How To Figure Out What Your Story Is About

A friend of mine recently asked me:

"I'm trying to whittle down my big, fat ideas to an arguable point, but how do you figure out what your point is?" 

That's a great question—and one that more people should be asking.

By the time you actually sit down and start writing—whether it’s a novel or a blog post—your head is so filled with thoughts and bits of dialogue and that old Swedish film that first inspired the idea and character traits and research that it can be very difficult to funnel all those elements into a succinct point.

What you have to do (and this takes practice, tears, and your choice of vice), is summarize your story idea with ONE sentence. Like those little blurbs in TV Guide (for all those under the age of 25, that was how people used to look up the date and time of television shows). I know you’re probably thinking that your story is too complex or too creative or too epic to be distilled into a single line, but you’re wrong.

If you can't explain it in one sentence, then you don't know what your story is about.

For example...  

Pretty Woman: A businessman falls in love with a prostitute he hires to be his date for the weekend.

Raiders of the Lost Ark: An archeologist is hired by the U.S. government to find the Ark of the Covenant before the Nazis do.

Titanic: A young man and woman from different social classes fall in love, must outwit her abusive fiancé, and find a way to survive aboard an ill-fated voyage at sea.

Obviously there's more going on in each of these stories in terms of secondary plot or theme, but you don't need to worry about that right now.

The mistake that many people make is trying to squeeze the entire 120-page script, 70,000-word novel or 2,000-word blog post into this one line. Talk about a run-on sentence, phew!
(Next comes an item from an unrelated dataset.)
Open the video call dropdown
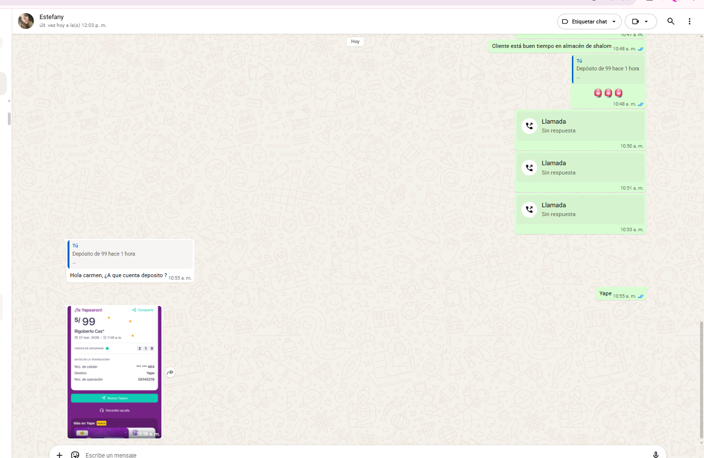The height and width of the screenshot is (458, 704). click(x=640, y=22)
What you need to do is make it interesting enough for a potential reader (social media follower, publisher, editor, mom, etc.) to be dying to read the whole thing. You want to make people say, "Wow. Tell me more." This is always an arduous task for writers, but once you whittle your story down to one line, you will know exactly what your story is about.
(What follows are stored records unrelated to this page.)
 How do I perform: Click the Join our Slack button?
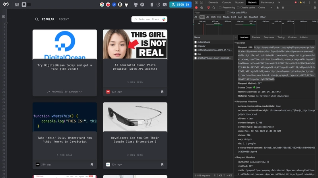tap(149, 19)
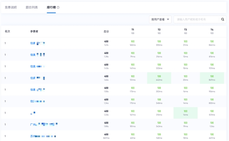This screenshot has height=141, width=229.
Task: Switch to the 竞赛说明 tab
Action: tap(11, 7)
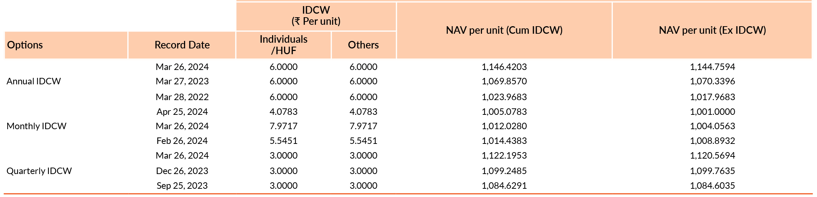The height and width of the screenshot is (197, 817).
Task: Click the Apr 25, 2024 record date
Action: click(182, 112)
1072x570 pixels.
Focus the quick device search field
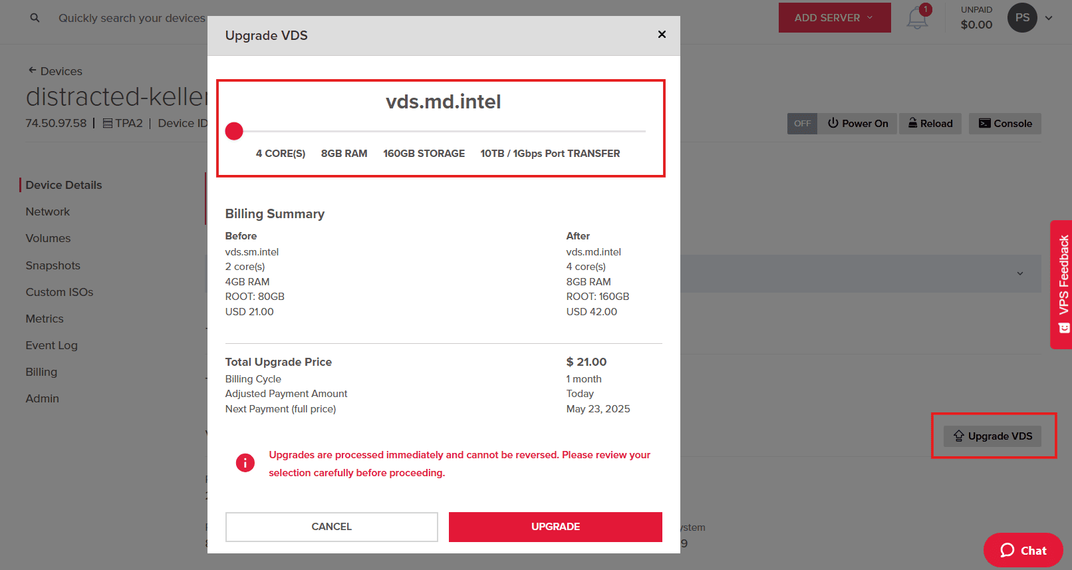point(132,18)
It's actually a great idea to come up with the logline (this one-sentence summary) before you start banging on the keyboard or chewing on the pen. That way, every time you wander off the path and lose sight of the point as you are writing, you just go back to your concise logline. Ah yes, that's right, a businessman falls in love with the hooker he hired. How the hell did he end up on the moon battling aliens??  
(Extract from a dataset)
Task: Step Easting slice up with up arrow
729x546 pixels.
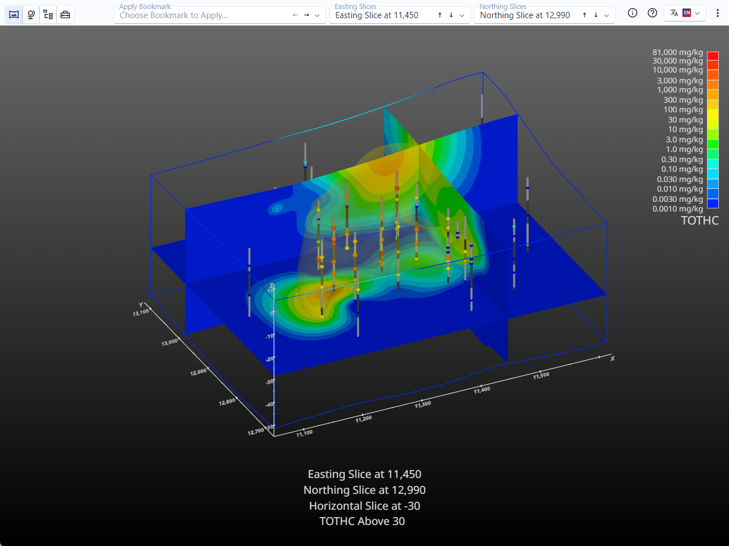Action: click(440, 15)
Crucial elements of a logline are:

  • main character(s) - who is the story about?

  • action - what does she want or need to do?

  • conflict - what or who is preventing her from achieving her goal?

An archeologist (main character) is hired by the U.S. government to find the Ark of the Covenant (action, what the main character needs to do) before the Nazis do (conflict, what is preventing the protagonist from achieving his goal).

To get the hang of writing snappy loglines, read those short movie descriptions and TV Guide blurbs as often as you can. Or better yet, think of your favorite movies or books and sum them up yourself with one sentence.